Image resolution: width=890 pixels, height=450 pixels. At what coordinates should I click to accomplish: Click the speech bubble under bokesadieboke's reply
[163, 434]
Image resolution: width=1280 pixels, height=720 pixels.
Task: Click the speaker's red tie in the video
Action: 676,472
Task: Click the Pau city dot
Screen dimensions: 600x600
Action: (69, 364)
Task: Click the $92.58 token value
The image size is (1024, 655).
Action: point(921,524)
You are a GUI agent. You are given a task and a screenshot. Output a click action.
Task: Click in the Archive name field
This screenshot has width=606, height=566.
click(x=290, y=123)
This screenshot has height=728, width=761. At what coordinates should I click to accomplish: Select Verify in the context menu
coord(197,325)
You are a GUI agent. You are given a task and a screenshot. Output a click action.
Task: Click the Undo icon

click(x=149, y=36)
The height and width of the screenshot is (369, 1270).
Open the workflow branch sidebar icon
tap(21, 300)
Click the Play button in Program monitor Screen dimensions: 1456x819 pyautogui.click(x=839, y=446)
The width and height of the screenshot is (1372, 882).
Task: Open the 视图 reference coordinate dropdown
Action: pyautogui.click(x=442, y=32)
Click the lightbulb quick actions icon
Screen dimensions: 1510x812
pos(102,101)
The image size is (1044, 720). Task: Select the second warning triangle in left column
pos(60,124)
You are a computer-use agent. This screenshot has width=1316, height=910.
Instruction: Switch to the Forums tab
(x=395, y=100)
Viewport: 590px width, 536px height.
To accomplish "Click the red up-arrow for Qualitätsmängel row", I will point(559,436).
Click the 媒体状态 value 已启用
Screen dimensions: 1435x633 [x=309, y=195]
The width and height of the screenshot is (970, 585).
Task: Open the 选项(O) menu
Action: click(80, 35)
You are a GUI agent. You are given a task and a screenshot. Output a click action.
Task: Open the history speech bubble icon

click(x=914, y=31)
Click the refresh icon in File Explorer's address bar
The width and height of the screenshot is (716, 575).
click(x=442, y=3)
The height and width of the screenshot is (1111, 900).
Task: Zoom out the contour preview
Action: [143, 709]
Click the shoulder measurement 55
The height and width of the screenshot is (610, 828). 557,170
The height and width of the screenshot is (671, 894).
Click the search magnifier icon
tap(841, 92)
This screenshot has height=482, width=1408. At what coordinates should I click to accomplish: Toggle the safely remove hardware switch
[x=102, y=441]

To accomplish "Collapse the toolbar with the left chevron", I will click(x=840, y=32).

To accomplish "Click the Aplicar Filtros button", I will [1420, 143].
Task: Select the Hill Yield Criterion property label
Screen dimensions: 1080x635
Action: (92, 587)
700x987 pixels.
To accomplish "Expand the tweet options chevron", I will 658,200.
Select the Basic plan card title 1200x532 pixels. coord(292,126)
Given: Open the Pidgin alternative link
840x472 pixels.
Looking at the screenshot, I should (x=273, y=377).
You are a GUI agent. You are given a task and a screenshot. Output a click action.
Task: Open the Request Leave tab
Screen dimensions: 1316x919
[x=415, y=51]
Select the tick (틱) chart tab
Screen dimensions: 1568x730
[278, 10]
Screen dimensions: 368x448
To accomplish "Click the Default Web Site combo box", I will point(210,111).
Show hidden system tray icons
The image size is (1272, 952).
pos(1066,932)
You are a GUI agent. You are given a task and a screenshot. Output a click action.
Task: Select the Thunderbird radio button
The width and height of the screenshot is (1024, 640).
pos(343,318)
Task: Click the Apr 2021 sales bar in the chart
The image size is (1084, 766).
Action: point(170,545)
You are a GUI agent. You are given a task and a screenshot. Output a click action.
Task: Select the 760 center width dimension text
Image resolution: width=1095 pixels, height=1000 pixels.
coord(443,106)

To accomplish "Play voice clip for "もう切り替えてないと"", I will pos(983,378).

---*---

▶ [Exercise]:
Repeat the entries above verbatim.

▶ [Output for this task]:
Image resolution: width=890 pixels, height=450 pixels. At what coordinates should I click to accomplish: Click the speech bubble under bokesadieboke's reply
[163, 434]
Image resolution: width=1280 pixels, height=720 pixels.
Task: Click the speaker's red tie in the video
Action: 676,472
Task: Click the Pau city dot
Screen dimensions: 600x600
Action: (69, 364)
Task: Click the $92.58 token value
The image size is (1024, 655).
Action: point(921,524)
You are a GUI agent. You are given a task and a screenshot. Output a click action.
Task: Click in the Archive name field
This screenshot has width=606, height=566.
click(x=290, y=123)
This screenshot has height=728, width=761. At what coordinates should I click to accomplish: Select Verify in the context menu
coord(197,325)
You are a GUI agent. You are given a task and a screenshot. Output a click action.
Task: Click the Undo icon

click(x=149, y=36)
The height and width of the screenshot is (369, 1270).
Open the workflow branch sidebar icon
tap(21, 300)
Click the Play button in Program monitor Screen dimensions: 1456x819 pyautogui.click(x=839, y=446)
The width and height of the screenshot is (1372, 882).
Task: Open the 视图 reference coordinate dropdown
Action: pyautogui.click(x=442, y=32)
Click the lightbulb quick actions icon
Screen dimensions: 1510x812
pos(102,101)
The image size is (1044, 720). Task: Select the second warning triangle in left column
pos(60,124)
You are a computer-use agent. This screenshot has width=1316, height=910.
Instruction: Switch to the Forums tab
(x=395, y=100)
Viewport: 590px width, 536px height.
To accomplish "Click the red up-arrow for Qualitätsmängel row", I will point(559,436).
Click the 媒体状态 value 已启用
Screen dimensions: 1435x633 [x=309, y=195]
The width and height of the screenshot is (970, 585).
Task: Open the 选项(O) menu
Action: click(80, 35)
You are a GUI agent. You are given a task and a screenshot. Output a click action.
Task: Open the history speech bubble icon

click(x=914, y=31)
Click the refresh icon in File Explorer's address bar
The width and height of the screenshot is (716, 575).
click(x=442, y=3)
The height and width of the screenshot is (1111, 900).
Task: Zoom out the contour preview
Action: [143, 709]
Click the shoulder measurement 55
The height and width of the screenshot is (610, 828). 557,170
The height and width of the screenshot is (671, 894).
Click the search magnifier icon
tap(841, 92)
This screenshot has height=482, width=1408. At what coordinates should I click to accomplish: Toggle the safely remove hardware switch
[x=102, y=441]

To accomplish "Collapse the toolbar with the left chevron", I will click(x=840, y=32).

To accomplish "Click the Aplicar Filtros button", I will [1420, 143].
Task: Select the Hill Yield Criterion property label
Screen dimensions: 1080x635
Action: (92, 587)
700x987 pixels.
To accomplish "Expand the tweet options chevron", I will 658,200.
Select the Basic plan card title 1200x532 pixels. coord(292,126)
Given: Open the Pidgin alternative link
840x472 pixels.
Looking at the screenshot, I should (x=273, y=377).
You are a GUI agent. You are given a task and a screenshot. Output a click action.
Task: Open the Request Leave tab
Screen dimensions: 1316x919
[x=415, y=51]
Select the tick (틱) chart tab
Screen dimensions: 1568x730
[278, 10]
Screen dimensions: 368x448
To accomplish "Click the Default Web Site combo box", I will point(210,111).
Show hidden system tray icons
The image size is (1272, 952).
pos(1066,932)
You are a GUI agent. You are given a task and a screenshot. Output a click action.
Task: Select the Thunderbird radio button
The width and height of the screenshot is (1024, 640).
pos(343,318)
Task: Click the Apr 2021 sales bar in the chart
The image size is (1084, 766).
Action: point(170,545)
You are a GUI agent. You are given a task and a screenshot. Output a click action.
Task: Select the 760 center width dimension text
Image resolution: width=1095 pixels, height=1000 pixels.
coord(443,106)

To accomplish "Play voice clip for "もう切り替えてないと"", I will pos(983,378).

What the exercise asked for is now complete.